Drifter turrets, other than not being mechanically connected to the hull, don’t appear to be anything to really write home about. The drifters’ ‘superweapon’ isn’t exactly a massive advance over the empires’ technology, either. In some ways, it can even be thought of as less advanced than the ‘normal’ shield systems we (and they) use.
Obviously, we’d need to get an intact Drifter battleship to be 100% sure, but there’s 2 basic ways the behavior we’ve observed can be explained. So, just to establish the common baseline, that behavior is:
Drifters have an ‘overshield’. When that additional shield layer is exhausted, the superweapon (which I’ll call ‘the Lux’ from here out because it’s easier than typing ‘superweapon’ over and over) fires, releasing between 650,000 and 850,000 standard structural units of energy into the target. This energy strikes across all four resistance profiles, and appears to interact with, and ground out through, the vessel’s shield systems—if it hits, it all hits[1]. So, on to the theories…
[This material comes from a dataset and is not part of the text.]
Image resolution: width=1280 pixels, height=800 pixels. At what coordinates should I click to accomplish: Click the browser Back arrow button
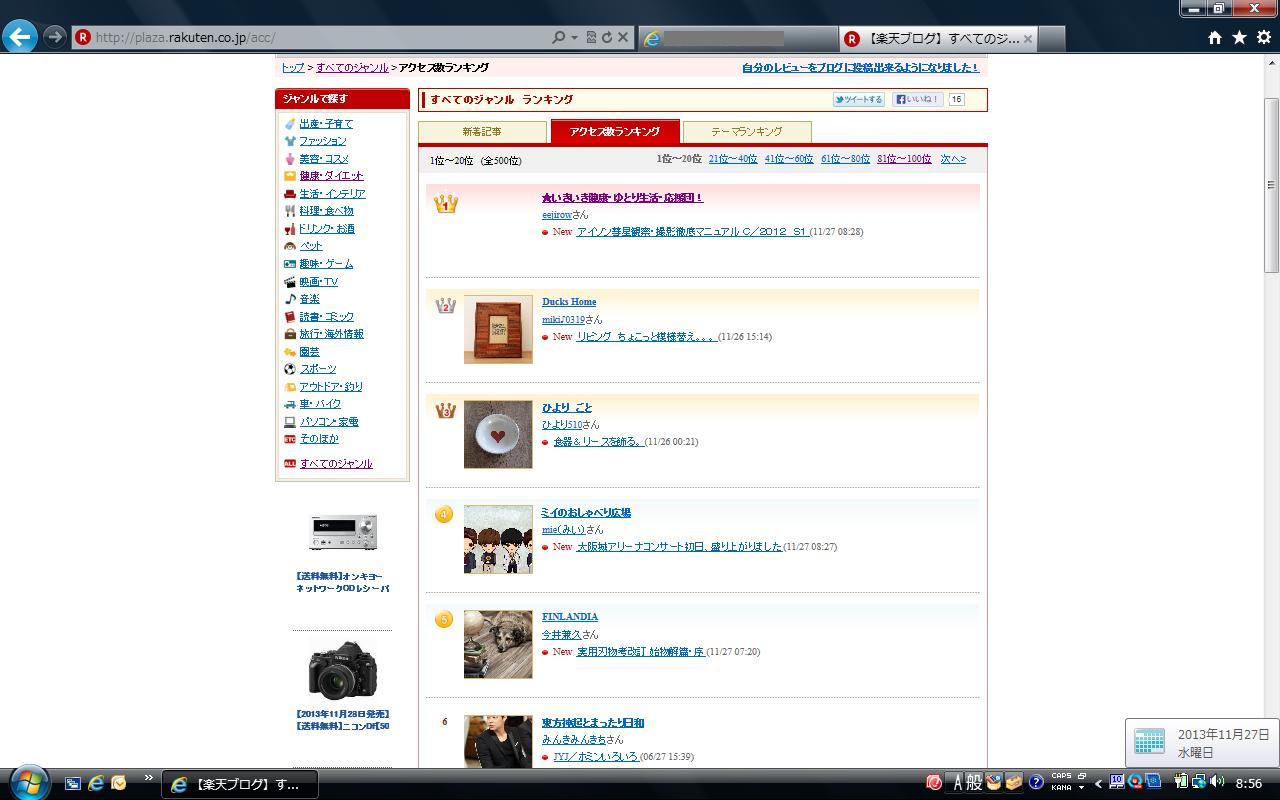click(x=20, y=37)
The first, simpler theory, is that when the overshield runs out of juice, there’s a current disruption—think of the overshield as electricity arcing across a gap in the wire. While the overshield is up, the energy continues to flow from source to terminus. But incoming damage still disrupts the energy field that allows this the smooth transmission of this power over the outside of the normal shielding. So when the overshield drops, there’s a 1-2s period of feedback as the energy source tries to continue its normal rate of emission, which then fires off as the Lux ‘weapon’[2].
The second possibility is that the overshield itself is charging the Lux. That it’s not functioning to dissipate or deflect the incoming energy (be it kinetic or electromagnetic[3]) the way normal shields do, but rather, it absorbs that energy. Railguns and projectiles slam into the shield and impart their energy, missiles explode and impart theirs, beams basically get sucked up like a drink through a straw, etc etc. What would have been destructive energy gets shunted into reserve capacitors.
In this framework, the overshield isn’t actually being disrupted by incoming weapons-fire, so much as the strength of the field we interpret as ‘the overshield’ is actually just a result of a throttled draw-down working to avoid over-saturating those reserve capacitors (which might cause system failure or a sudden, violent discharge within the vessel[4]). In effect, the ‘overshield’ is a spring, and every time we hit it, we’re cocking back the hammer on the Lux just a little more… when the capacitors are full, the Lux can (or must, see [2] below) fire. Basically, the overshield is a kind of enveloping defensive Nosferatu, if this is the case.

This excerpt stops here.